Si se procede como lo han estado haciendo los magistrados de la Corte Suprema de Justicia del Ecuador, esto es, declarando la nulidad absoluta y por otro lado invocando el principio del enriquecimiento sin causa, se estaría cometiendo un error conceptual, al no aplicar o solamente el de nulidad, que permita retrotraer las cosas al momento en que se produjo la nulidad; o, por otro lado, únicamente aplicar la teoría del enriquecimiento sin causa, por ser la más adecuada en este caso, ya que simplemente se debe determinar la existencia de los requisitos fundamentales, que son: un enriquecimiento, un empobrecimiento, una relación de causalidad, falta de causa jurídica o falta de causa efectiva que justifique el enriquecimiento, y ,además, que no existan otras acciones que se puedan ejercer en lugar de la de in rem verso; asimismo, se necesita que no exista culpa del empobrecido, ni tampoco interés del empobrecido o liberalidad de donar.

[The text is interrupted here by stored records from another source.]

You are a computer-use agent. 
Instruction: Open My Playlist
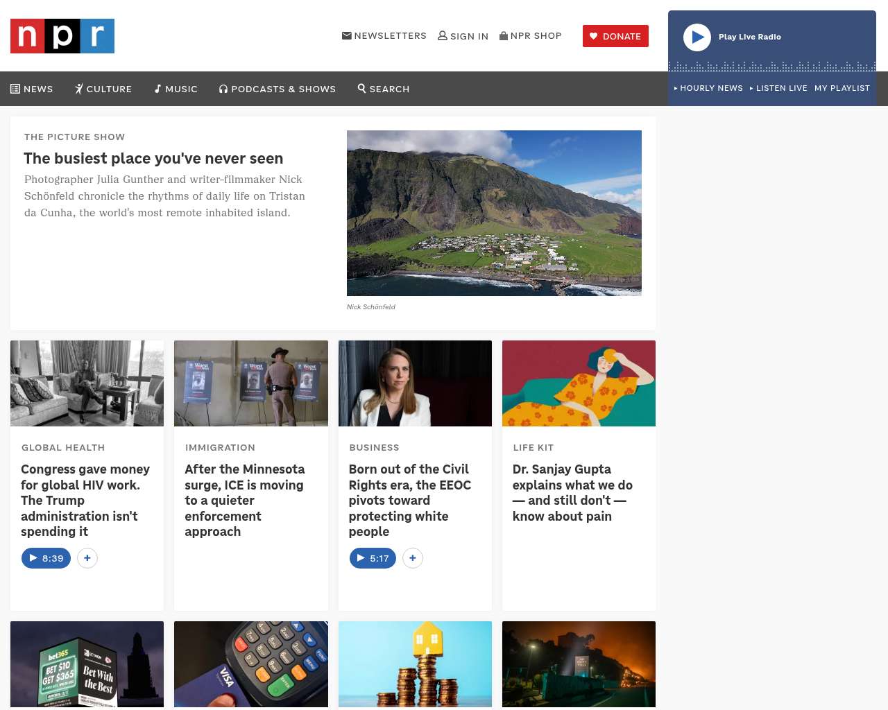(x=842, y=88)
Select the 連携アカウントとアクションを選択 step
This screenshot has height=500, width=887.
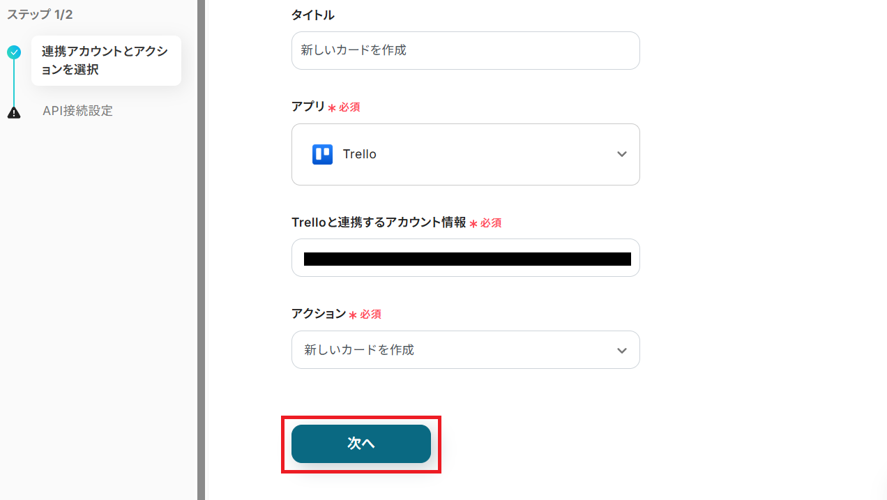pos(105,61)
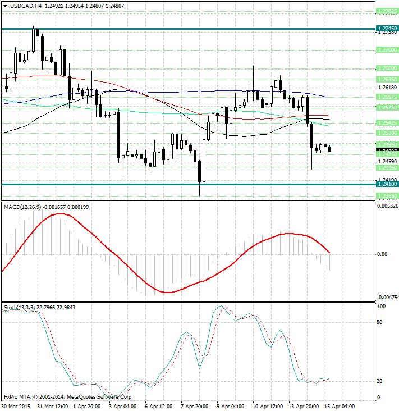Click the USDCAD,H4 chart title label
This screenshot has height=411, width=399.
click(x=23, y=6)
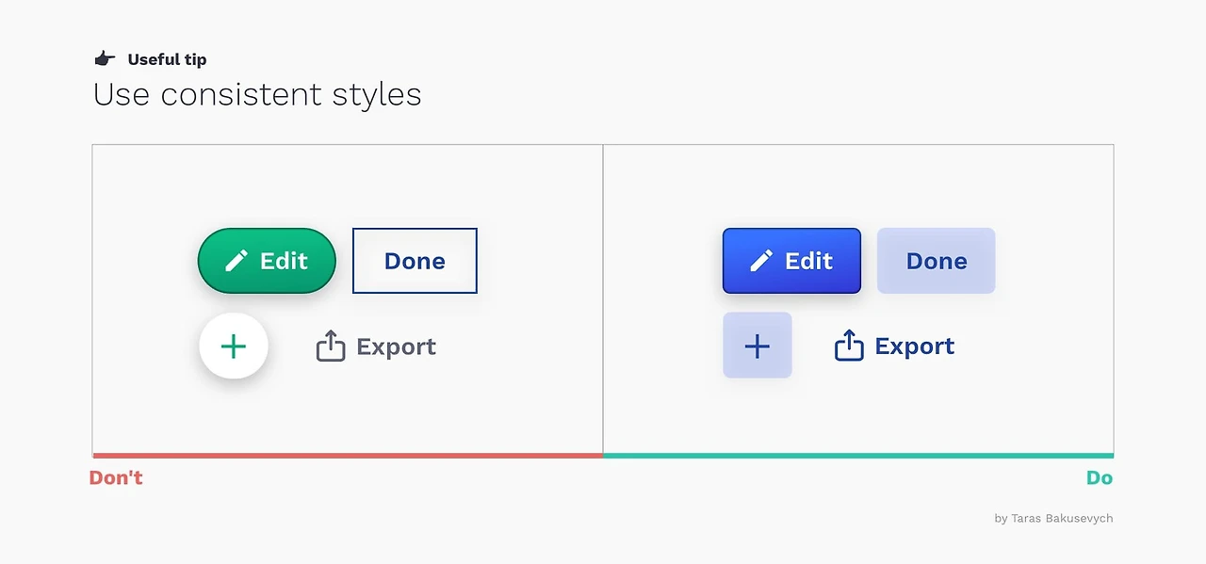Image resolution: width=1206 pixels, height=564 pixels.
Task: Click the dark blue Export text label
Action: point(914,347)
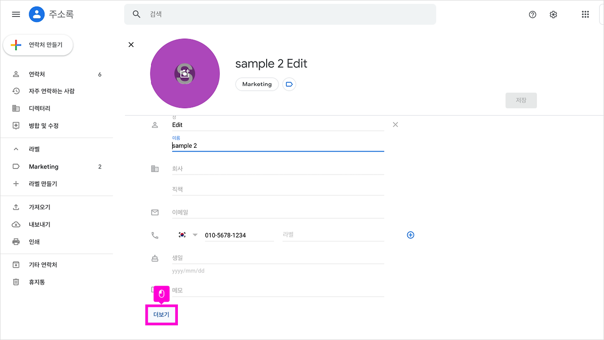Screen dimensions: 604x340
Task: Open the help question mark icon
Action: point(533,14)
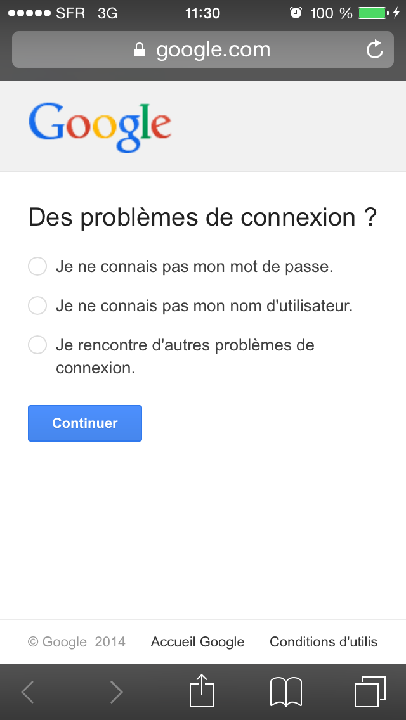Tap the alarm clock status icon
Screen dimensions: 406x720
coord(296,13)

Por lo que, una vez establecidos estos elementos constitutivos, que son, sobre todo, objetivos, se proceda a devolver el quantum del empobrecimiento, en este caso al promitente comprador, por parte del promitente vendedor.

Para terminar, indicamos que si se han producido estos errores de apreciación y consideración a la hora de dictar fallos, es precisamente por el desconocimiento del alcance real de la teoría del enriquecimiento sin causa, por tal motivo, este trabajo ha escudriñado profundamente y ha entrado en un análisis difícil, perspicaz, sutil y detallado sobre esta figura, recomendando además que se legisle sobre la misma, no solamente estableciendo expresamente el principio general, sino que se especifique de manera clara y concisa el verdadero alcance de esta teoría, evitando así, tantas falsas interpretaciones y peor todavía, perjudicando a los ciudadanos, quienes merecemos soluciones efectivas, equitativas, pero sobre todo justas.